Excerpt:
□ □ □ □ □ □ □

For the period of June 2023 to September 2023, YouMail Protective
Services disrupted 2,366 non-voice messaging vectors, enabling illegal
imposter communications over SMS, MMS, RCS and iMessage channels.
------------------------------------------------------------------------
------------------------------------------------------------------------
June 2023 700
July 2023 674
August 2023 603
September 2023 389
------------------------------------------------------------------------
YouMail is expanding these capabilities, working jointly with
enterprises in communications, finance, retail and hospitality, as well
as trade associations, with the goal that once the illegal campaigns
have been modeled and confirmed by the impersonated enterprise, they
can be shut down at cooperating enabling communications platforms
within their first minutes to first hour of operation.
VII. Concluding Remarks
My testimony reflects a brief assessment of industry relative to
the current state of robocalls, robotexts, omni-channel marketing
platforms used by telemarketers and threat actors, potential impacts of
generative AI, and the successes and challenges in industry compliance
and enforcement.

□ □ □ □ □ □ □

Saved data entries
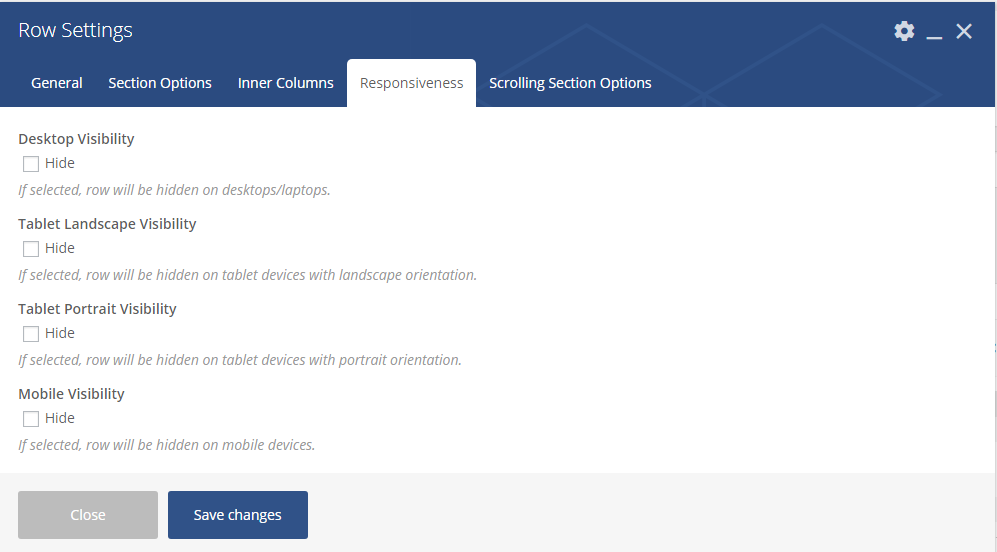
Task: Click the Save changes button
Action: coord(238,515)
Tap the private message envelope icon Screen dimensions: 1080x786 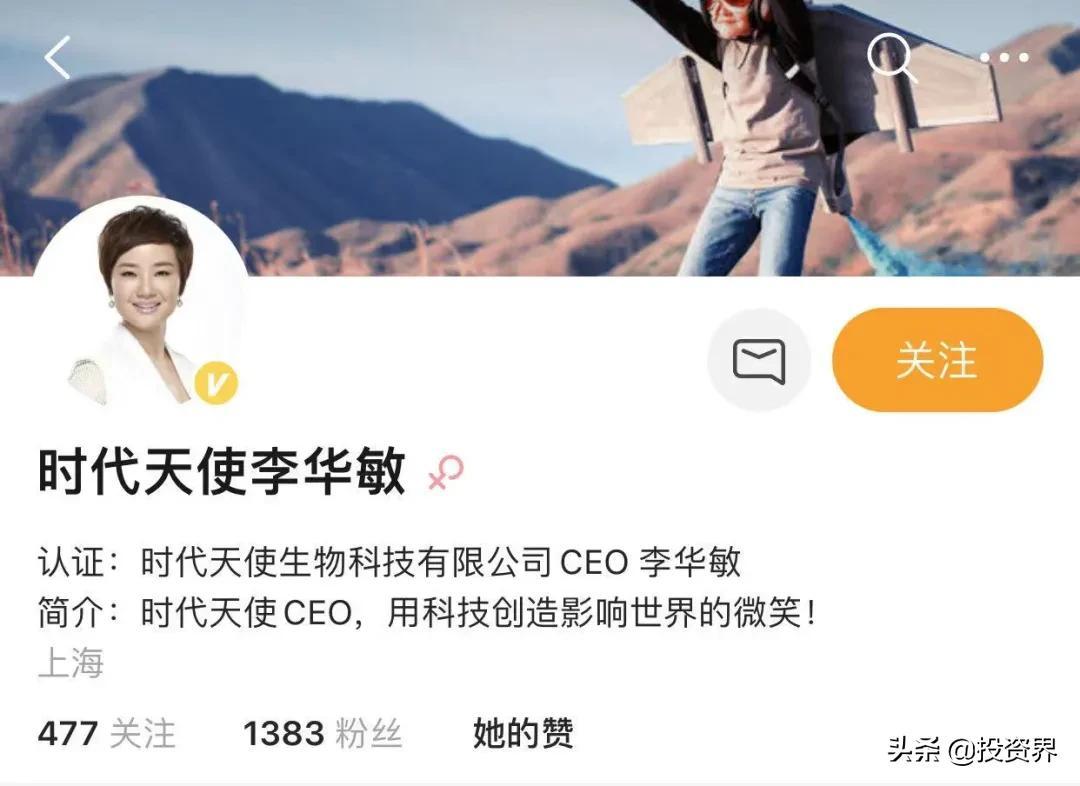(x=759, y=360)
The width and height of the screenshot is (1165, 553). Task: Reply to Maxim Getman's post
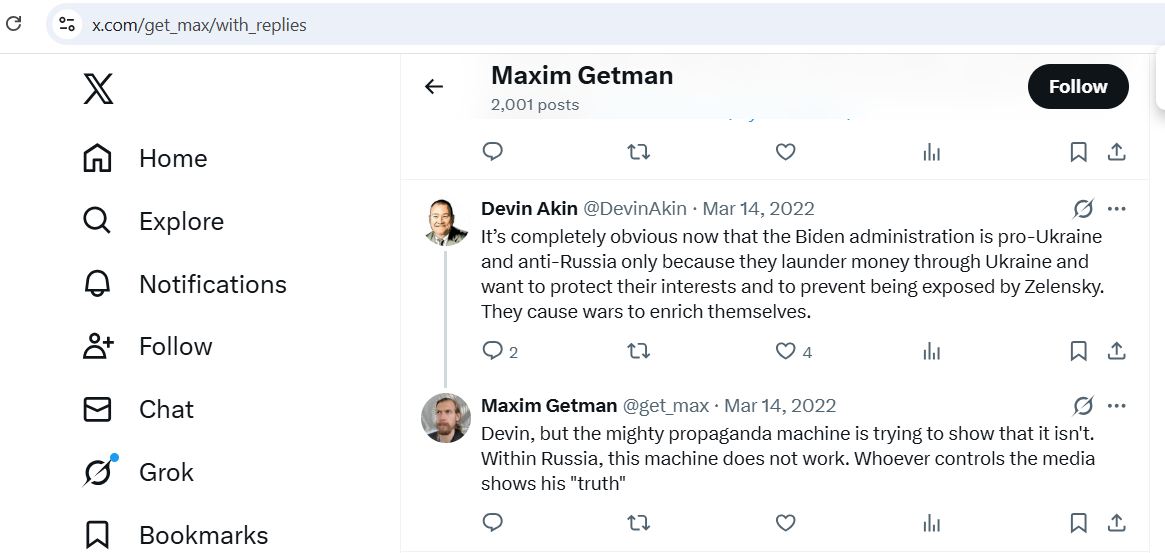click(x=492, y=522)
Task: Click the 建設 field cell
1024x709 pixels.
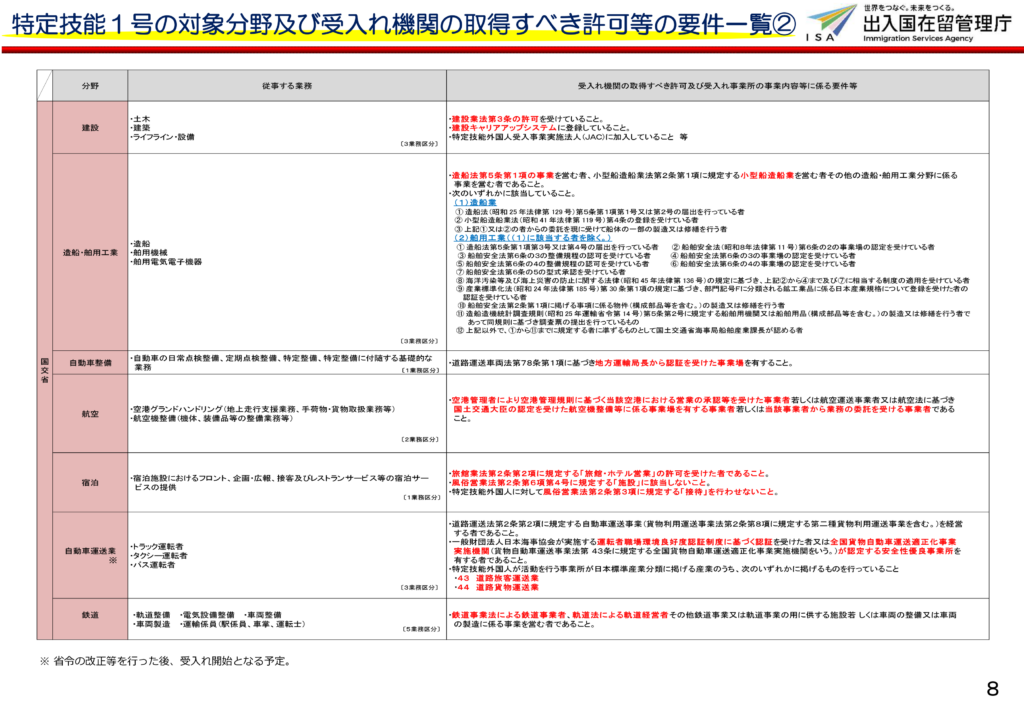Action: pos(90,128)
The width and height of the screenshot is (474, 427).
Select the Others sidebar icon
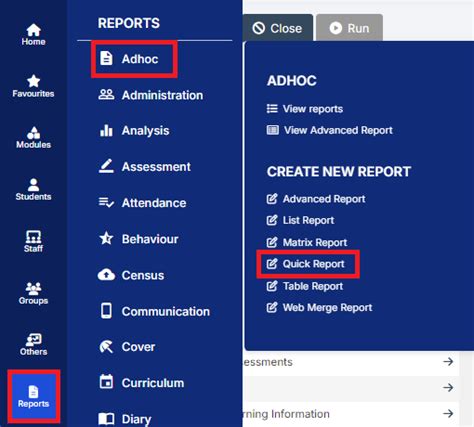tap(33, 340)
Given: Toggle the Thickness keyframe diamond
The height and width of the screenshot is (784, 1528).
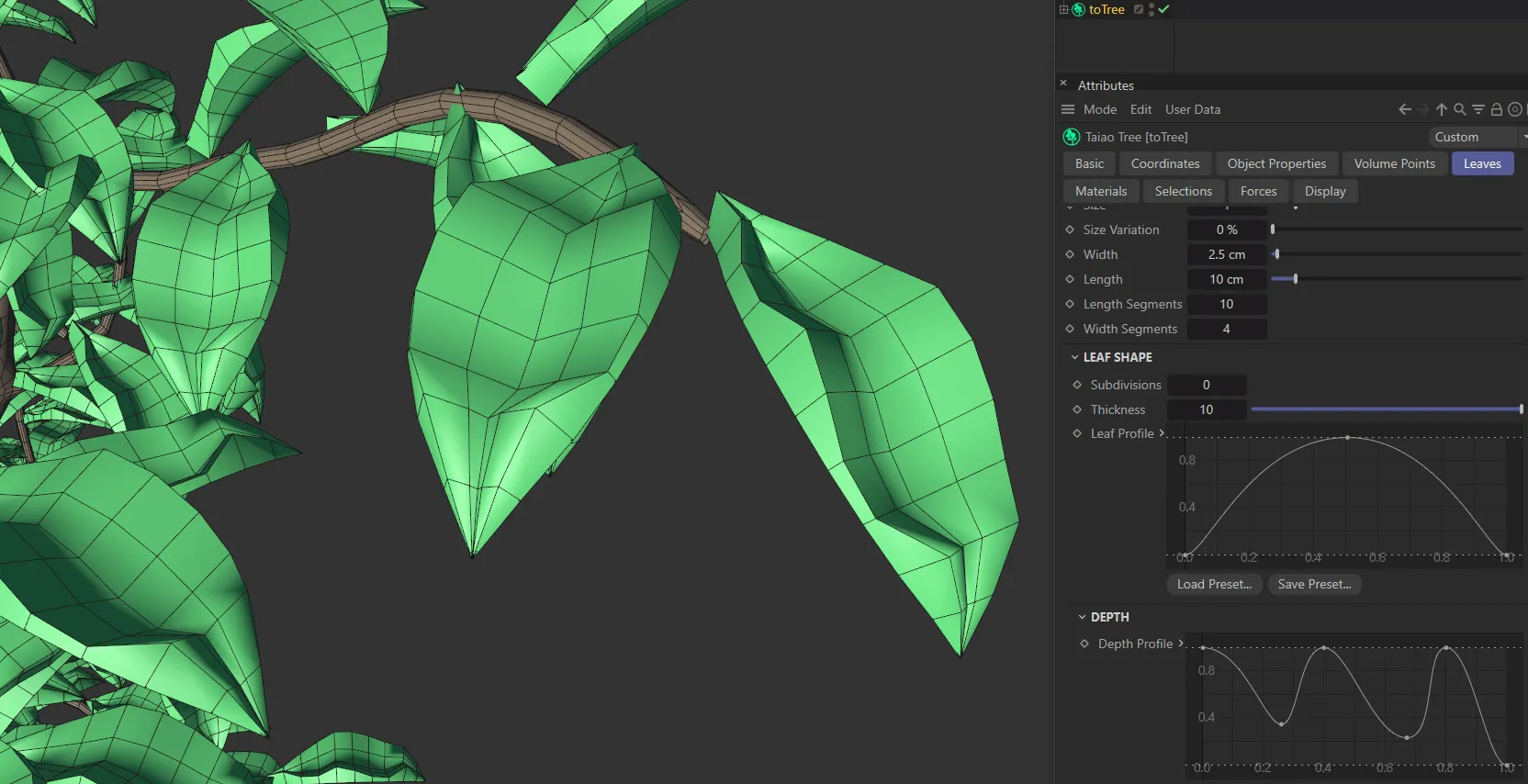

□ □ □ □ □ □ □

What to do:
**A)** Answer these questions about the messaging-fraud testimony.
(i) How many non-voice messaging vectors did YouMail Protective Services disrupt from June 2023 to September 2023?
(ii) Which month listed has the highest figure, and what is that figure?
(iii) Which enterprise sectors does YouMail work with jointly?
**B)** Repeat the passage of the messaging-fraud testimony between "For the period" and "and iMessage channels.", inclusive.
**C)** Pick up the messaging-fraud testimony after its final sentence and continue writing it.

Responses in order:
**A)**
(i) 2,366
(ii) June 2023, with 700
(iii) Communications, finance, retail and hospitality

**B)**
For the period of June 2023 to September 2023, YouMail Protective
Services disrupted 2,366 non-voice messaging vectors, enabling illegal
imposter communications over SMS, MMS, RCS and iMessage channels.

**C)**
Significant enforcement progress has been made through Federal and
state efforts, and I am proud that YouMail and its team have played an
important role in some of the most notable successes, particularly when
the crosshairs have been trained on specific unlawful robo-
communication operations (robocalls, robotexts, and robo-messages on
private platforms).
Communications have evolved significantly over the past decade, and
businesses and individuals communicate through more channels and
mediums than ever before in human history. As generative AI finally
brings a robot, indistinguishable from a human to robo-communications,
the public has never been at greater risk.
I urge Congress, as well as state and Federal agencies, to
recognize that the digitalization of society, along with automation of
and ease of accessibility to communication platforms, could very well
mean that U.S. citizens are now at greater risk of harm sourced
digitally than by physical threat. Agencies should strongly consider
expanding their budgeted resources to increase investigative and
enforcement capabilities, while simultaneously considering new policies
to address bad early adoption threat actors, capitalizing on next-
generation robo-communication tools.
Thank you for your time today. I am happy to answer any questions.
Senator Lujan. Mr. Rudolph, thank you so very much as well
for being with us today. I am going to recognize myself for 5
minutes for your questions. Now, as you all can see on the
image behind me, there are multiple examples of scammers
impersonating companies to trick consumers and steal their
information.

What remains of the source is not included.